Is CL more important than winning your respective league title?
Or maybe another way of asking this could be, if your club lost the league title because your franchise icon slipped at midfield against a rival, your girlfriend dumped you, and then someone knocked off your side view mirror when your car was parked without leaving a note, would kicking Real Madrid’s ass in the CL final make up for it?
What the hell is this shit?????????? I’m going to ignore that hypothetical because I believe we all need to prioritize self-care. However, a couple of you asked if I would prefer Liverpool to win the Champions League or the Premier League. Interface with your fandom however you want, but I … don’t care at all! This team hasn’t won a major trophy in 14 years; I’m not gonna be picky here. I’ll be overwhelmed by the endorphins either way.
I’ve always been of the opinion that Messi is *significantly* better than Ronaldo. How did Madrid go from 3-peating the UCL to looking like they don’t give a damn every game?
I have no statistical basis for this theory, but watching Madrid this season, it just feels like they either a). don’t care or b). are not confident, compared to last year. Meanwhile, Juventus are undefeated in league.
Am I the only one that feels like Cristiano (besides his obvious talent) just has a majorly impactful, intangible presence on the field? Almost like his teammates are afraid to let him down? Am I wrong and his team success can be supported statistically? Why has Ronaldo been a leader of greater team success than the more talented Messi?
I never felt like Madrid were close to losing out in the knockout stage last year. Now I wouldn’t be surprised at all if they lost to Ajax. What would you say if Juve won this year?
Believe it or not, I believe in intangibles. I don’t think anyone who’s ever worked in sports or any other industry that requires collaboration between individual would deny that people can affect other people in unforeseen ways. In fact, baseball teams have even tried to find ways to measure things like team chemistry. The takeaway: it matters but there’s not much upside in searching out why.
And that’s where I fall on this whole thing. It’s too amorphous to really mean much in any substantive, consistent way. If you poke the idea of “Ronaldo wills his teams to victory” even just a little bit, it all falls apart. If he can will his teams to win … then why did they only win two La Liga titles during his nine years at Real Madrid? Why did he only win four of the 18 league games he played against Barcelona? Why did Portugal lose to Uruguay in the Round of 16 at the World Cup? Why did the U.S., not Portugal, get out of their group at the 2014 World Cup? And if his presence is so important, then why didn’t Portugal totally capitulate at the 2016 Euros as soon as he got hurt in the final?

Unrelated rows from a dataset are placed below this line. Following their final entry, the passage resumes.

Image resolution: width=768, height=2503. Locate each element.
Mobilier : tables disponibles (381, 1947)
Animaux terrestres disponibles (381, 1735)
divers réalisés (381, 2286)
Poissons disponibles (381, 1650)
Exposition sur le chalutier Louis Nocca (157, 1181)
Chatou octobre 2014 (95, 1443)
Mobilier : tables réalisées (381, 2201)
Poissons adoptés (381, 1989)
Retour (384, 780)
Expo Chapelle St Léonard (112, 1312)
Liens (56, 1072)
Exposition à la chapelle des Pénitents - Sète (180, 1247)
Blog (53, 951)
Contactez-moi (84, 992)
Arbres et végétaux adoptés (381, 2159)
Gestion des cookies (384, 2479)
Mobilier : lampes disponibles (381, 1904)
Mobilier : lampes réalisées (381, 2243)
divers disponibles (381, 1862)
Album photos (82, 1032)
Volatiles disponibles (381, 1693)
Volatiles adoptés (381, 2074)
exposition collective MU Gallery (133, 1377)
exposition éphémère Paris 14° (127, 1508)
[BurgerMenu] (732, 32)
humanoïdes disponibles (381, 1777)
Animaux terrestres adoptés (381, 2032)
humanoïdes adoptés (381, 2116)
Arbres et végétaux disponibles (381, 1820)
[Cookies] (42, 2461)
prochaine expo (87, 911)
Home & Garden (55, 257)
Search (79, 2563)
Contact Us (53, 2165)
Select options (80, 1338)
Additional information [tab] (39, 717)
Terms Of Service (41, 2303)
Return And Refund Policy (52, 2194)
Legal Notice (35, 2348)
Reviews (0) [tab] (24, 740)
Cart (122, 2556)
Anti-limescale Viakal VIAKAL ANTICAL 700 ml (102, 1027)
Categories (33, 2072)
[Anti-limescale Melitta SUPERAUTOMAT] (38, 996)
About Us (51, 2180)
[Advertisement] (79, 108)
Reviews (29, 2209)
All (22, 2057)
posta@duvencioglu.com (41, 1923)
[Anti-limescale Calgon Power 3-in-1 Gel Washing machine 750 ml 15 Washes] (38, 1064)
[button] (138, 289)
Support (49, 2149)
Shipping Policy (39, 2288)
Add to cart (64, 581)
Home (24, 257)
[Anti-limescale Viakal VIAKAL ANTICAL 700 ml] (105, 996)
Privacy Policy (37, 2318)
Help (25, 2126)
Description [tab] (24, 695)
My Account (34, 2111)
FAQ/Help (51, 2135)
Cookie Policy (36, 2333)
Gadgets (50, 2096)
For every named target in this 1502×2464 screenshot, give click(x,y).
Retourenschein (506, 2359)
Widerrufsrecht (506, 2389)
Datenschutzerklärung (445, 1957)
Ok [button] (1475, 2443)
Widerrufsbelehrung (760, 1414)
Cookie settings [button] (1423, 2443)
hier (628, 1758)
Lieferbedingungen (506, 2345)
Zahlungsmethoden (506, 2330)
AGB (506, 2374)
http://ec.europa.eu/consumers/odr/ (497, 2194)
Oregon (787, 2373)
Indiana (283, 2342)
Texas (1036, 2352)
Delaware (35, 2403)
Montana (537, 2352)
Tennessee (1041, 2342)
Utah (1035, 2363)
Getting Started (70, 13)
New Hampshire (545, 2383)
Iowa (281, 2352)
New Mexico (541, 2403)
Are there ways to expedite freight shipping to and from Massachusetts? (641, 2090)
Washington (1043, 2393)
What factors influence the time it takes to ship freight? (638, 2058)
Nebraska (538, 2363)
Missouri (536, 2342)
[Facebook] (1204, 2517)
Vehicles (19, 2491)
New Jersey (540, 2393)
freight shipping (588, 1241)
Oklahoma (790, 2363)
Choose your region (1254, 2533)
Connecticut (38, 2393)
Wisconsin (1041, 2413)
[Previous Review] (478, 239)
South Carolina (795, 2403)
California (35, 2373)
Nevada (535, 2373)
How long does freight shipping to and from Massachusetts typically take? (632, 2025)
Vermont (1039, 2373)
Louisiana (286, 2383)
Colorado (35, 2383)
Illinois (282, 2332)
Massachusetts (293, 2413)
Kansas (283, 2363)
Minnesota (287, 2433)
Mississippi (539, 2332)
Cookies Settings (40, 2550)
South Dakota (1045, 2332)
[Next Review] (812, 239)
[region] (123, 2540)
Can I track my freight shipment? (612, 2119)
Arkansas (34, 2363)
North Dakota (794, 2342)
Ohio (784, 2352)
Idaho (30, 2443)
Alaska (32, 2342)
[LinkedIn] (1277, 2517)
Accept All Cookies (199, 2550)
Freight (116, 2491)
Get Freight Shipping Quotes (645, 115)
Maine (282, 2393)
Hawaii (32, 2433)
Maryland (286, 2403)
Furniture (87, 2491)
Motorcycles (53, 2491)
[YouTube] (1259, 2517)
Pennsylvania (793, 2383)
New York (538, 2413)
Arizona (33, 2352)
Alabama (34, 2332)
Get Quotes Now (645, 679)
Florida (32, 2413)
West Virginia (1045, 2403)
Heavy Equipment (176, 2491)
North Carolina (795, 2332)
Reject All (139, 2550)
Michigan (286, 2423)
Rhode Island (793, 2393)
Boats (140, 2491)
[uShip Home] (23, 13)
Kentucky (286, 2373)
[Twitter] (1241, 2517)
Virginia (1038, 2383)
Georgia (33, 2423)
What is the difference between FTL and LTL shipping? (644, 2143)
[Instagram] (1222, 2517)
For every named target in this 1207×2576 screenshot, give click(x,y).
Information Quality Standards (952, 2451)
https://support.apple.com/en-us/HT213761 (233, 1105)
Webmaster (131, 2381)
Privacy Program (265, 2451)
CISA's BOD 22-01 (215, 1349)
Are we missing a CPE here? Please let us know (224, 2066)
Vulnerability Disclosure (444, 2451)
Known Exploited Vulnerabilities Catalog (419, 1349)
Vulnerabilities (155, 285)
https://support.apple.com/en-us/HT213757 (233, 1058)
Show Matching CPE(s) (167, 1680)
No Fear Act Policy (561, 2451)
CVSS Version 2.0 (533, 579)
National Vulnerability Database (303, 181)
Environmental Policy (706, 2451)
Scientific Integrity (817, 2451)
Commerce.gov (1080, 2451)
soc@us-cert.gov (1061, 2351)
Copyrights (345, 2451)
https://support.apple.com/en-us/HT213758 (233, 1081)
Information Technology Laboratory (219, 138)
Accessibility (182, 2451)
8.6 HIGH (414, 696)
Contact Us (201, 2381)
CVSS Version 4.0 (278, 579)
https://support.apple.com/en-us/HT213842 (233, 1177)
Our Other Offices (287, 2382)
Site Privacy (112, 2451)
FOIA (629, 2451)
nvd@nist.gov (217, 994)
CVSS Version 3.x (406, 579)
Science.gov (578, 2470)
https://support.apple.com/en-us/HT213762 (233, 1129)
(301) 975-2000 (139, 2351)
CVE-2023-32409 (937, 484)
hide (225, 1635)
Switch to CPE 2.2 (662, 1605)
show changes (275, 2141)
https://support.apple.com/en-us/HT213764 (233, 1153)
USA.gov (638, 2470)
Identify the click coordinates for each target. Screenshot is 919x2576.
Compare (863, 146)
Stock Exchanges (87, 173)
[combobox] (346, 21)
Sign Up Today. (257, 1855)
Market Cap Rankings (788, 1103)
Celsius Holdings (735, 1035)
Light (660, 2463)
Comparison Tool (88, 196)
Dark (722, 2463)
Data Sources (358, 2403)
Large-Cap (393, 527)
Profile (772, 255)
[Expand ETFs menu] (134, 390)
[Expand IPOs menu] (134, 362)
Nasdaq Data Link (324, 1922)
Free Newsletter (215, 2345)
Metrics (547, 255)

Obviously, none of this is fault! Just like none of the trophies are all down to him, either. Same goes for Messi. Eleven people play soccer; no one player has possession of the ball for more than three out of the 90 minutes; random shit happens all the time; be careful pinning results on a single player.
Now, Ronaldo absolutely does make his teammates better. I’m sure that his famous work ethic has inspired some teammates to work harder, but that kind of difference only really occurs on the margins. And sometimes those margins matter! But it’s really impossible to know how and when and why. The main reasons Ronaldo makes his teammates better are because he’s a once-in-a-century goal-scorer who’s built like a comically overemphasized Greek sculpture and because he moves as an intelligently in the final-third as any player who’s ever lived.
In La Liga this year, Real Madrid have played 23 games. They have 45 points. Through 23 games last year? They had 45 points. Of course, that only means something if you want it to.